**TASK:** From the entries that follow, reproduce exactly and only the lines from the line with "Preview the Juliana" to the line with "Task: Pin the bet slip", endpoints included.

MATERIALS PROVIDED START

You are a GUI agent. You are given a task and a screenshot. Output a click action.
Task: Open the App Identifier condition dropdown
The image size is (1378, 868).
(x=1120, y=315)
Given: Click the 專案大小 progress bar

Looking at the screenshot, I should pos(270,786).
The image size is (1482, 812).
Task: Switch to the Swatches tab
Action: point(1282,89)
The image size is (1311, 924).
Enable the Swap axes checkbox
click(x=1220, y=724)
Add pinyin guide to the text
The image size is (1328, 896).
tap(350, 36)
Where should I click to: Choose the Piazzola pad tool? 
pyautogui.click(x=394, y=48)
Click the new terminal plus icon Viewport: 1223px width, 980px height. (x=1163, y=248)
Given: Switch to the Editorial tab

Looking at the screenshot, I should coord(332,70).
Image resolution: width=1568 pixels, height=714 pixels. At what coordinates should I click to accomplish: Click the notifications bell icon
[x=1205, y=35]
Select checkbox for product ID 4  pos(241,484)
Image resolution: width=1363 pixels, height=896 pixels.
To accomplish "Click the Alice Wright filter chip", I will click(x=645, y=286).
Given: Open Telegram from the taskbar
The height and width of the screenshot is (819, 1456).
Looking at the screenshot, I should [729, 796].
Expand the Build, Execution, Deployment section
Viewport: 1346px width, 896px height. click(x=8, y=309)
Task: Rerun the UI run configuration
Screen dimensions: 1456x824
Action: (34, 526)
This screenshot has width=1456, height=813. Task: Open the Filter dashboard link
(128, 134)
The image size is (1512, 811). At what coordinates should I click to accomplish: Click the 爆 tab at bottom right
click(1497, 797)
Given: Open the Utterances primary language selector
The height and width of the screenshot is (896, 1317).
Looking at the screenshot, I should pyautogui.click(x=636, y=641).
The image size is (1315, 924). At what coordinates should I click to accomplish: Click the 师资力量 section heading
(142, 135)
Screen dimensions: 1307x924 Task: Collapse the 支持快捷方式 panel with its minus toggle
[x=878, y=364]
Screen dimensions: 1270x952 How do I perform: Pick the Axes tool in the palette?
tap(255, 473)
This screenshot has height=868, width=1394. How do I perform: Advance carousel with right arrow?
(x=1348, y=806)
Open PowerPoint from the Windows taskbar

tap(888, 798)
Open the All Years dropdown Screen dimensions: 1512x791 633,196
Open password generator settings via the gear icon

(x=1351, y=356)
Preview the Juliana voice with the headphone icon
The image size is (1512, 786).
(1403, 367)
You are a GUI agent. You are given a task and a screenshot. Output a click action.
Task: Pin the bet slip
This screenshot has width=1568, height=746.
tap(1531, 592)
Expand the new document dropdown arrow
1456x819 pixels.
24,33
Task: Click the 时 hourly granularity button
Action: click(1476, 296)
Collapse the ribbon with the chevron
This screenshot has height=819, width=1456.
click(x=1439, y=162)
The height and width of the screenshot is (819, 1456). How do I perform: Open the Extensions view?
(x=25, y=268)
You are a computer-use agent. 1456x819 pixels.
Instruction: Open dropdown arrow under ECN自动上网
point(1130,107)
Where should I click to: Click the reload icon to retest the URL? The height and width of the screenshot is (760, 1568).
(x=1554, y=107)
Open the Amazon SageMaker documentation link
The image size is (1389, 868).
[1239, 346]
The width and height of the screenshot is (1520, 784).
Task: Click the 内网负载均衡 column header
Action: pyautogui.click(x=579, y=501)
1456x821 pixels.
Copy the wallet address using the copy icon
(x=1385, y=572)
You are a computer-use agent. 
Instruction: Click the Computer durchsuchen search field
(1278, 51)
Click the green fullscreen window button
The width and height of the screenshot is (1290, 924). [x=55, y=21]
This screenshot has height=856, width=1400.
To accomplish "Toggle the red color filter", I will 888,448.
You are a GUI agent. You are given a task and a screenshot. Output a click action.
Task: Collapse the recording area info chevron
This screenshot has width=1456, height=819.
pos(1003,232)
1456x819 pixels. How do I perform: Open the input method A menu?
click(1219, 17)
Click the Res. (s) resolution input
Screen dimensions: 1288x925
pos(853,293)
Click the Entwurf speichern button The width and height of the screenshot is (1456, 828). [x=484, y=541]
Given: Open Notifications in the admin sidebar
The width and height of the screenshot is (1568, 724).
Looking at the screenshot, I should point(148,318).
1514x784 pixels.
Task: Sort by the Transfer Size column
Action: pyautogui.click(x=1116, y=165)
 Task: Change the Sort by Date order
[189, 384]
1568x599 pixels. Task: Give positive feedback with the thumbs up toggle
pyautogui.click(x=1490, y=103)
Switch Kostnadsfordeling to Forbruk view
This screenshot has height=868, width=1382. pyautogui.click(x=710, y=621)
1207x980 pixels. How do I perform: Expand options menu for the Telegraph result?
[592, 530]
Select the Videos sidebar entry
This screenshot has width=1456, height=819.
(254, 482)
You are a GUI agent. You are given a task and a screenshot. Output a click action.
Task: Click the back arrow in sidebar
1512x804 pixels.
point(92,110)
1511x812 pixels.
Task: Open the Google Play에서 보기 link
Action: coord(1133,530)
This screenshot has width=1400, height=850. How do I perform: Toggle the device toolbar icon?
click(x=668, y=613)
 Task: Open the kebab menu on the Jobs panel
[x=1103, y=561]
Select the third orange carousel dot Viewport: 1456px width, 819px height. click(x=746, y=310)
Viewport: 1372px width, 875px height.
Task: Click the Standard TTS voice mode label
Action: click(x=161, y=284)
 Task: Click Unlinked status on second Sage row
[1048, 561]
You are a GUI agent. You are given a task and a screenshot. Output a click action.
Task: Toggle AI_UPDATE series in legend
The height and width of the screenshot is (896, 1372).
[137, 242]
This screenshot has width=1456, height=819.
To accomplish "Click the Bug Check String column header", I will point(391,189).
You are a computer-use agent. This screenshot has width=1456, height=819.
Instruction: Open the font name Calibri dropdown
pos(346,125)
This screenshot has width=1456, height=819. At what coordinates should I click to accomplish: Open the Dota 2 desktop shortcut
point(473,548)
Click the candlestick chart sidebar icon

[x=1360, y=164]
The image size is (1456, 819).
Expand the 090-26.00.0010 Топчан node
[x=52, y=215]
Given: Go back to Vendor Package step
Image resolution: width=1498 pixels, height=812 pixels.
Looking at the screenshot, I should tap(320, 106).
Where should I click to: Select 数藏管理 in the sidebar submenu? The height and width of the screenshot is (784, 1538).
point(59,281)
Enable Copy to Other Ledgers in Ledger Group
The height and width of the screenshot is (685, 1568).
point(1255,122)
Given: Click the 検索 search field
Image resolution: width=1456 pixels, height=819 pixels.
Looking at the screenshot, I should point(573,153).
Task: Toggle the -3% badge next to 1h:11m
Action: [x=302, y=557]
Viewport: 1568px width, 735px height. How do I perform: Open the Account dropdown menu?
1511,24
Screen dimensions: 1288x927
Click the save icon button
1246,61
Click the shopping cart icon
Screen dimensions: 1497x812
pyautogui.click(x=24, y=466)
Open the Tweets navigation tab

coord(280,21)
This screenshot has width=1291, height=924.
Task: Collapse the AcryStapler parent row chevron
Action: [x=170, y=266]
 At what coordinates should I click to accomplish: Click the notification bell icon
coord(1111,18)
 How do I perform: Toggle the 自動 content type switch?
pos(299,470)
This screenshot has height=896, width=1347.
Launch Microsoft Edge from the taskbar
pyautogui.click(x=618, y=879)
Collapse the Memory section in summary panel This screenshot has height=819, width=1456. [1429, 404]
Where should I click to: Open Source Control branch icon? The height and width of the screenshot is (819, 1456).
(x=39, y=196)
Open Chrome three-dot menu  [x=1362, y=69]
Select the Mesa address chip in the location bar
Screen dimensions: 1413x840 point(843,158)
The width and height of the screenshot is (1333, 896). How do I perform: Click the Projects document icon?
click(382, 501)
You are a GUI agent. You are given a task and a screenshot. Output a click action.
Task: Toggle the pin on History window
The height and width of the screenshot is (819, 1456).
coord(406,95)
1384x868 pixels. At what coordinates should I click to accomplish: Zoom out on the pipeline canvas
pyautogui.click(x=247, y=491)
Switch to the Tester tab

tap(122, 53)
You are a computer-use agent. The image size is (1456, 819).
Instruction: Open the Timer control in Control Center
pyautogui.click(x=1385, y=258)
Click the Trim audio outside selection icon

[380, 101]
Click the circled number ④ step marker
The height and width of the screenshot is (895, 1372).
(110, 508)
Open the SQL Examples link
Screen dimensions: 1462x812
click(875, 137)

MATERIALS PROVIDED END

**SOLUTION TO THE PROBLEM:**
Preview the Juliana voice with the headphone icon
The image size is (1512, 786).
(1403, 367)
You are a GUI agent. You are given a task and a screenshot. Output a click action.
Task: Pin the bet slip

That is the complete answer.